Gold rises on U.S. credit downgrade, edging higher early Wednesday as the dollar and Treasury yields fell after Fitch Ratings relegated the U.S.’s top-level AAA credit rating to AA+.
The downgrade reduced confidence in the economy and made gold attractive to investors as a haven asset. The yellow metal also has some support from speculation that the Federal Reserve is nearing the end of its interest rate-increase cycle.
Front-month gold futures fell 1.5% Tuesday to settle at $1,978.80 an ounce on Comex, as the December contract dropped 1.1% in the first two days of the week. Bullion rose 4.1% in July after losing 2.7% in June and retreating 0.9% in May. The metal gained 5.7% in the first half of the year after falling $2.40 in 2022. The December contract is currently up 2.4 (+0.12%) an ounce to $1981.20 and the DG spot price is $1945.30.

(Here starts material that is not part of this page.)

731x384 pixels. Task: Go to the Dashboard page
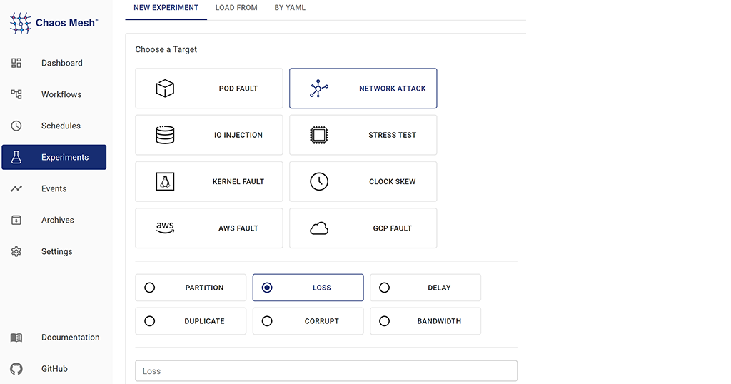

The Fitch downgrade – announced after markets closed Tuesday – was predicated on the threat the Jan. 6, 2021, insurrection poses to U.S. governance, CNN reported, citing an unidentified person familiar with a Biden administration meeting with Fitch representatives. Lawmakers also risked the country’s first ever default earlier this year because of a standoff between lawmakers over raising the debt ceiling. They ultimately reached an 11th hour deal.
Increased speculation that the Fed may pause or end interest rate hikes after the release last week of the June personal consumption expenditures price index, the Fed’s favorite inflation measure, also boosted gold. The central bank has raised rates by 5.25 percentage points since March 2022. A pause or end to the interest rates hikes would be considered bullish for gold because the metal becomes less attractive to investors when rates go up.
Investors are now awaiting Friday’s release of the U.S. monthly jobs report for July for indications on whether the rate hikes have had an impact on the labor market – and whether it will be resilient if more rate increases are necessary.
About 82.5% of investors tracked by the CME FedWatch Tool are betting that the Fed will keep its federal funds rate unchanged in September at 5.25% to 5.50%. Just 17.5% expect it to raise rates another 25 basis points. Most investors tracked by the tool are betting that it will then hold at that rate at the remaining meetings this year.
September silver futures lost 2.6% Tuesday to settle at $24.33 an ounce on Comex. The most-active contract decreased 0.7% in the first two days of the week. Silver gained 8.5% in July after dropping 2.4% in June and decreasing 6.5% in May. It retreated 4.2% in the first half of the year after rising 3% in 2022. The September contract is currently down $0.031 (-0.13%) an ounce to $24.295 and the DG spot price is $24.18.
Spot palladium dropped 3.4% Tuesday to $1,253.00 an ounce and is down 0.9% so far this week. Palladium rose 3.6% in July after falling 9.5% in June and tumbling 9.3% in May. Palladium plummeted 31% in the first half of the year after losing 5.7% in 2022. The current DG spot price is up $4.90 an ounce to $1262.00.
Spot platinum slid 2.1% Tuesday to $938.00 an ounce and has retreated 0.4% so far this week. Platinum gained 5.2% in July after falling 9.3% in June and retreating 7.4% in May. Platinum dropped 15% in the first half of the year after surging 10% in 2022. The DG spot price is currently down $6.10 an ounce to $934.70.